What needs to be done: Please put the records from the start up to and including the line with "Looking at the image, I should click on (529, 342)." into a Markdown table with the columns Row and Line. Number each row and skip blank lines.

Stored records:
<<<<
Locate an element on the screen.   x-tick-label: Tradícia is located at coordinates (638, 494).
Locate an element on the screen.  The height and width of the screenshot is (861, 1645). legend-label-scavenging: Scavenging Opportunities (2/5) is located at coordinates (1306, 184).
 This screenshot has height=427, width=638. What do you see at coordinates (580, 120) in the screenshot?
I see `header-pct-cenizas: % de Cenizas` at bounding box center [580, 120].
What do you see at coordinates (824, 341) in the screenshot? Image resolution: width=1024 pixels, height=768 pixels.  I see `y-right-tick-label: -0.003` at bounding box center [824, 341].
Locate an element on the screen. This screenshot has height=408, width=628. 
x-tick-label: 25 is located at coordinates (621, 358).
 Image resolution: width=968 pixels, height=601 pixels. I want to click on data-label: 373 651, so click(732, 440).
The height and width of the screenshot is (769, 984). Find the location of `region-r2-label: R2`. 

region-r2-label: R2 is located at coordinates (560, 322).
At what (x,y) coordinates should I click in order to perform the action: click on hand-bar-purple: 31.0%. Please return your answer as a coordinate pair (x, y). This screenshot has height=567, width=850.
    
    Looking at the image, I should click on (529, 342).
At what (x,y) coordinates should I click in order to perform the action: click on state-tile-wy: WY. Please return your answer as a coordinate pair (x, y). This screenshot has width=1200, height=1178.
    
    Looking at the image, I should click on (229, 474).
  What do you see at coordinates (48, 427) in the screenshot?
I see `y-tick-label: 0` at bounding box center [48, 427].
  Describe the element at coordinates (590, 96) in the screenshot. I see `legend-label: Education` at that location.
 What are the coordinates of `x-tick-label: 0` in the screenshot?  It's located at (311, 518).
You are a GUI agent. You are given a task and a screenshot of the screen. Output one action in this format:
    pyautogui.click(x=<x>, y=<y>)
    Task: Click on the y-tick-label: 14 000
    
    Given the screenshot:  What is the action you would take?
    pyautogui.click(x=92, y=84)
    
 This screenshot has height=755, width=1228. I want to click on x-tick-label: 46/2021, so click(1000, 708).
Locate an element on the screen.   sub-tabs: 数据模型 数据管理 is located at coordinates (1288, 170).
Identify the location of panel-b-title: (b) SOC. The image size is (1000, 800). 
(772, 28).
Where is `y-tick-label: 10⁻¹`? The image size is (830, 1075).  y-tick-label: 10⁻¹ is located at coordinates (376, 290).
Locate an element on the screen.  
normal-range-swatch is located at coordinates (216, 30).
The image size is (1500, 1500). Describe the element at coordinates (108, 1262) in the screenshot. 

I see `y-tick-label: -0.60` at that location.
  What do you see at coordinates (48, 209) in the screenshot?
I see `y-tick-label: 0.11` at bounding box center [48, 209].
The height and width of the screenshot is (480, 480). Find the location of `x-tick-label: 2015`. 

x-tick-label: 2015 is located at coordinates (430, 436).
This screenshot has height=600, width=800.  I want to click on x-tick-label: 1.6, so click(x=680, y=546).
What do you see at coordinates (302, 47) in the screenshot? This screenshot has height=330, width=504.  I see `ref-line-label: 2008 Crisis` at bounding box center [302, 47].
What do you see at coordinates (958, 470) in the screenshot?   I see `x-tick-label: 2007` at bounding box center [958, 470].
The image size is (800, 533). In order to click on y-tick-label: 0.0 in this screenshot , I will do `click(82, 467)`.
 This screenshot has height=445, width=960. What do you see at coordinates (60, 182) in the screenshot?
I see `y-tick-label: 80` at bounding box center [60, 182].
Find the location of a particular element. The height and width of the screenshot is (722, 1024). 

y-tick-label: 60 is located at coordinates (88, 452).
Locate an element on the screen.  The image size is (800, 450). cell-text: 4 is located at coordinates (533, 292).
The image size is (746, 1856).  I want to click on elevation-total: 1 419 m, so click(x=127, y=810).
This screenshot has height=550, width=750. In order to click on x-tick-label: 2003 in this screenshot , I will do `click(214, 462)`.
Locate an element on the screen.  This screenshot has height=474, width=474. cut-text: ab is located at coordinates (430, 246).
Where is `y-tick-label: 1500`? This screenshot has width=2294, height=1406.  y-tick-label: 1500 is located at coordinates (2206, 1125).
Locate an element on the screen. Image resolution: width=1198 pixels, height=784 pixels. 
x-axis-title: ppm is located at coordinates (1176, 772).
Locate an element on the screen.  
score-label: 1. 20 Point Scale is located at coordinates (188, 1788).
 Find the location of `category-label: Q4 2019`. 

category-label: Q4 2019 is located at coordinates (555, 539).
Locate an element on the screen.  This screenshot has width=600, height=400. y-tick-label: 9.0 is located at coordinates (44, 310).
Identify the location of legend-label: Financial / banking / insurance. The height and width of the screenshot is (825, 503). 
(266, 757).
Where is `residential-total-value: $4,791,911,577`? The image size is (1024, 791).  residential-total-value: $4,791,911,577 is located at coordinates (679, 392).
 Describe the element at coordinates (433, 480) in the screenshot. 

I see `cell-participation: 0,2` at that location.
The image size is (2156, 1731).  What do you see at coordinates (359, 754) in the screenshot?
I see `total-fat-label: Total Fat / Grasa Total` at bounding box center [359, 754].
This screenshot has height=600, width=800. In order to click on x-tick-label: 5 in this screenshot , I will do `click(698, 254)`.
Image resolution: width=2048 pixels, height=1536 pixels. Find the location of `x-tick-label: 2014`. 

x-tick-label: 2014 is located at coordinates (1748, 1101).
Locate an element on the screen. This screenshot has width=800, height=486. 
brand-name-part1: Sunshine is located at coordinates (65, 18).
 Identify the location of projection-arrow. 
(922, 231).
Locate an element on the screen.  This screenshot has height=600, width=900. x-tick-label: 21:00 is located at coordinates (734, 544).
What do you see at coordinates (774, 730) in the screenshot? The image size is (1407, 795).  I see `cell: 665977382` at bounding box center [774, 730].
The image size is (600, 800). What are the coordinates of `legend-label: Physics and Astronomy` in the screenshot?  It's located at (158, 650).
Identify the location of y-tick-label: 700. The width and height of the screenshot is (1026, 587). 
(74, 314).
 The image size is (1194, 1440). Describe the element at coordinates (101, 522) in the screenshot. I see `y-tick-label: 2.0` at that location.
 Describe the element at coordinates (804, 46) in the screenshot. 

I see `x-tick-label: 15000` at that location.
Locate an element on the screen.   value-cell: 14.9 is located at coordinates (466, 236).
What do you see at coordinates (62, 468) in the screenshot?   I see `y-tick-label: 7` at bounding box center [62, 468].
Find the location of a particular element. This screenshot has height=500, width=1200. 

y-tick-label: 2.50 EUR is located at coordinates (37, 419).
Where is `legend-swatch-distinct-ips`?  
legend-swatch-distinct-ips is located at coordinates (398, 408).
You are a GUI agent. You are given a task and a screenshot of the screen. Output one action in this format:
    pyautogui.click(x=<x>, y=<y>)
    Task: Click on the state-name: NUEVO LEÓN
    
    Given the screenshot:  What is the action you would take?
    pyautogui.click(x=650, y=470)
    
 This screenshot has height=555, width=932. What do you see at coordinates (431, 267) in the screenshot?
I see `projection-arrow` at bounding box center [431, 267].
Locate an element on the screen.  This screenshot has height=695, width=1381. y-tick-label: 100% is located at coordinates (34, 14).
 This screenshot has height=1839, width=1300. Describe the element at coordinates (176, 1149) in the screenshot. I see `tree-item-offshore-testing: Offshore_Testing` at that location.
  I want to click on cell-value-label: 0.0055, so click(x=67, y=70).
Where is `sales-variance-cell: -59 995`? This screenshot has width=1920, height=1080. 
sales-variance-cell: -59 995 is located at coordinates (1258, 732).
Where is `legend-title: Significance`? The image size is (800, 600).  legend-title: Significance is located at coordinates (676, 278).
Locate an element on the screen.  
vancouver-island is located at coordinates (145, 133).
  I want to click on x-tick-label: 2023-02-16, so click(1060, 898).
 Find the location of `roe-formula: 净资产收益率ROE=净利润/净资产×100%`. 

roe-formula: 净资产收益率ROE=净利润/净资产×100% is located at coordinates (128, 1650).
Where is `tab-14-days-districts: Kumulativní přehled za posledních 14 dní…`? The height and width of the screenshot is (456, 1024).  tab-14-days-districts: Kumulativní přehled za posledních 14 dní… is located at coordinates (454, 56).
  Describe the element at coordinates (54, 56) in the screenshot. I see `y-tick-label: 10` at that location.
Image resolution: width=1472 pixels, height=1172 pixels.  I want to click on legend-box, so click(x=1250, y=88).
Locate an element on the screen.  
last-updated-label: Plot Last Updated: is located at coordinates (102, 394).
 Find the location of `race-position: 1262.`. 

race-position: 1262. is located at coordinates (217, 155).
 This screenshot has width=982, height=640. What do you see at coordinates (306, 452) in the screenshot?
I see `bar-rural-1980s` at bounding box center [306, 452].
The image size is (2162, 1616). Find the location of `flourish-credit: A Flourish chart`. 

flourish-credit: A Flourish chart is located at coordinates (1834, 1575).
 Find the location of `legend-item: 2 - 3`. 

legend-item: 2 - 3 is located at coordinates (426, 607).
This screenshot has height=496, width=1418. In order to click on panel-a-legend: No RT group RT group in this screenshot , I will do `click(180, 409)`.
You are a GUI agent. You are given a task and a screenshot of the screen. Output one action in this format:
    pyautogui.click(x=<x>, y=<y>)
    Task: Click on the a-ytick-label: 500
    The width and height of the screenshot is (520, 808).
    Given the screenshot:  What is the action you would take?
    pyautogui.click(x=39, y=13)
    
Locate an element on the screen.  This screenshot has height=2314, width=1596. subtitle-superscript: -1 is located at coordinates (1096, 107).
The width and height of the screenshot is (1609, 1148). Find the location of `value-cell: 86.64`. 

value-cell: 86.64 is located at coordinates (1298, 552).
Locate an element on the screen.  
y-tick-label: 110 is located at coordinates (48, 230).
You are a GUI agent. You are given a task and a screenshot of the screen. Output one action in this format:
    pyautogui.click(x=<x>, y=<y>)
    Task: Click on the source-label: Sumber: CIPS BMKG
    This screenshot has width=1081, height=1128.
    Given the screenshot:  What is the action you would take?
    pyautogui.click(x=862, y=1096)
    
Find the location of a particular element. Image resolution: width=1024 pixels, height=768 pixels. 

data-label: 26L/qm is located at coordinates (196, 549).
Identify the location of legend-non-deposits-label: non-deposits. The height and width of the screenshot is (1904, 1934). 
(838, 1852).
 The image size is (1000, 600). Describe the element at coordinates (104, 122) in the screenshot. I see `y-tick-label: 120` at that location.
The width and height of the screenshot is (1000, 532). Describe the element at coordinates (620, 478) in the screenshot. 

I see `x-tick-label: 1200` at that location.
>>>>
Answer to the exercise:
| Row | Line |
|---|---|
| 1 | Locate an element on the screen.   x-tick-label: Tradícia is located at coordinates (638, 494). |
| 2 | Locate an element on the screen.  The height and width of the screenshot is (861, 1645). legend-label-scavenging: Scavenging Opportunities (2/5) is located at coordinates (1306, 184). |
| 3 |  This screenshot has height=427, width=638. What do you see at coordinates (580, 120) in the screenshot? |
| 4 | I see `header-pct-cenizas: % de Cenizas` at bounding box center [580, 120]. |
| 5 | What do you see at coordinates (824, 341) in the screenshot? Image resolution: width=1024 pixels, height=768 pixels.  I see `y-right-tick-label: -0.003` at bounding box center [824, 341]. |
| 6 | Locate an element on the screen. This screenshot has height=408, width=628.  |
| 7 | x-tick-label: 25 is located at coordinates (621, 358). |
| 8 |  Image resolution: width=968 pixels, height=601 pixels. I want to click on data-label: 373 651, so click(732, 440). |
| 9 | The height and width of the screenshot is (769, 984). Find the location of `region-r2-label: R2`.  |
| 10 | region-r2-label: R2 is located at coordinates (560, 322). |
| 11 | At what (x,y) coordinates should I click in order to perform the action: click on hand-bar-purple: 31.0%. Please return your answer as a coordinate pair (x, y). This screenshot has height=567, width=850. |
| 12 |     Looking at the image, I should click on (529, 342). |